Putting portfolio landlords in greater control

These are uncertain times we live in. The last two weeks have seen a shock ripple through financial markets and inflation has reached its highest level in 30 years, predominantly driven by higher energy costs.

Related topics:  Blogs,  Mortgages
Conor McDermott | Monument
25th May 2022
Conor McDermott Monument
"Better to get onto a rate now than maybe a rate in a few months, when the interest rate will be higher."

Oil prices are now at a 13-year high, which will only start to squeeze households harder in the coming weeks and months. Some economists now estimate the cost of living could increase to as high as 10%.

While the base rate is still sitting low by historical standards at 1%, the Bank of England has increased interest rates at each of its last three meetings in an attempt to temper inflation. If these inflation predictions come true monetary policymakers may have little choice but to hike rates at a much steeper incline, even against the backdrop of the current and fast moving situation in Europe.

Therefore, it’s possible that base rate could be topping 2% by the end of this year – or perhaps higher. The impact of higher borrowing costs has already started to filter through to mortgages. There has been a flurry of rate rises in response to moves by the Bank of England. But we think there’s little doubt mortgages will become more expensive in the coming months.

In the face of squeezed finances at home and the prospect of higher loan costs looming, brokers now have a golden opportunity to help clients remortgage onto the best possible deals. For advisers with portfolio landlords, they should be considering whether the client could benefit from consolidating mortgages.

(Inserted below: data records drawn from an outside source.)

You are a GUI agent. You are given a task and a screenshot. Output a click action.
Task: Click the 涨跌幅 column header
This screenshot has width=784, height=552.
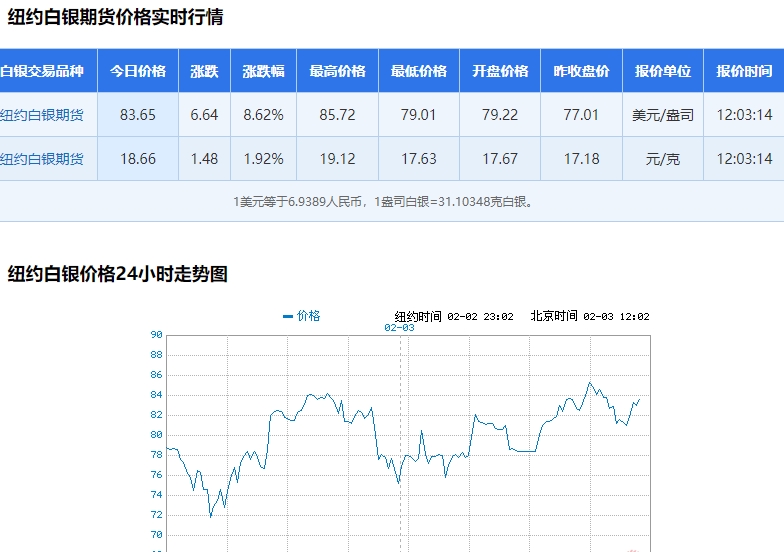263,72
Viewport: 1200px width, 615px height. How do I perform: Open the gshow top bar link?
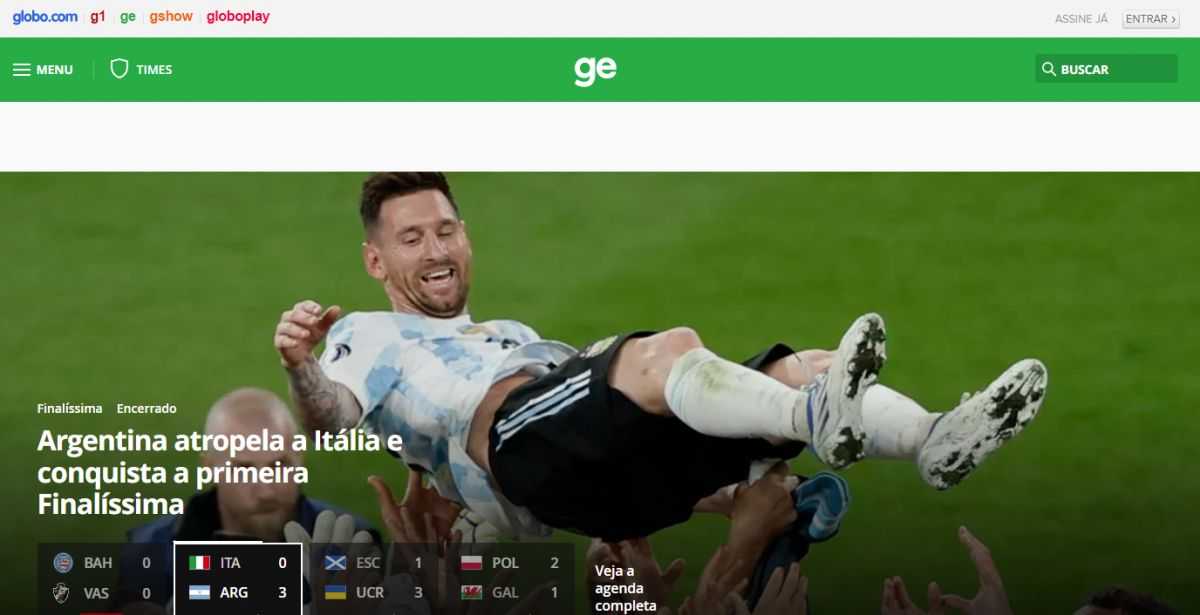[x=171, y=17]
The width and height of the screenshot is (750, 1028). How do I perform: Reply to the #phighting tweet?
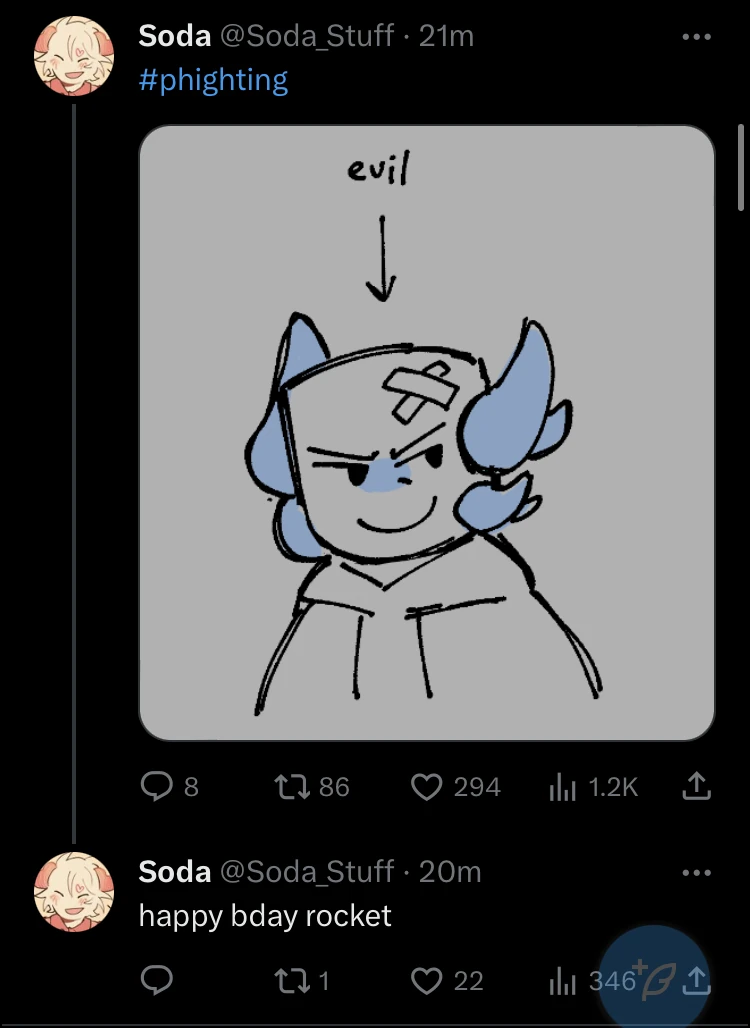pos(157,787)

In these cases, specialist buy-to-let lenders can create a single loan secured against multiple properties resulting in just one loan to value and one rate. We are seeing many landlords are using such routes even for properties that have mortgage rates expiring in the next six months, as the early repayment charges at the end of fixed rate deals are often low and a price worth paying for the protection from future rate rises when the fixed rate deal does eventually end. Better to get onto a rate now than maybe a rate in a few months, when the interest rate will be higher.

As opposed to trying to keep on top of dozens of different loan details, investors are left with a much clearer and simpler overview of the financial performance of their portfolio. What’s more, consolidating multiple assets into one loan can help reduce the impact of highly leveraged properties and give investors more room to release equity and further grow their portfolio.

Actively contacting borrowers with end dates in the next 12 months could help clients streamline their situation and get their finances fighting fit. We are living in uncertain times indeed, but brokers hold the key to creating peace of mind over finances which will win trust and loyalty in the long-run.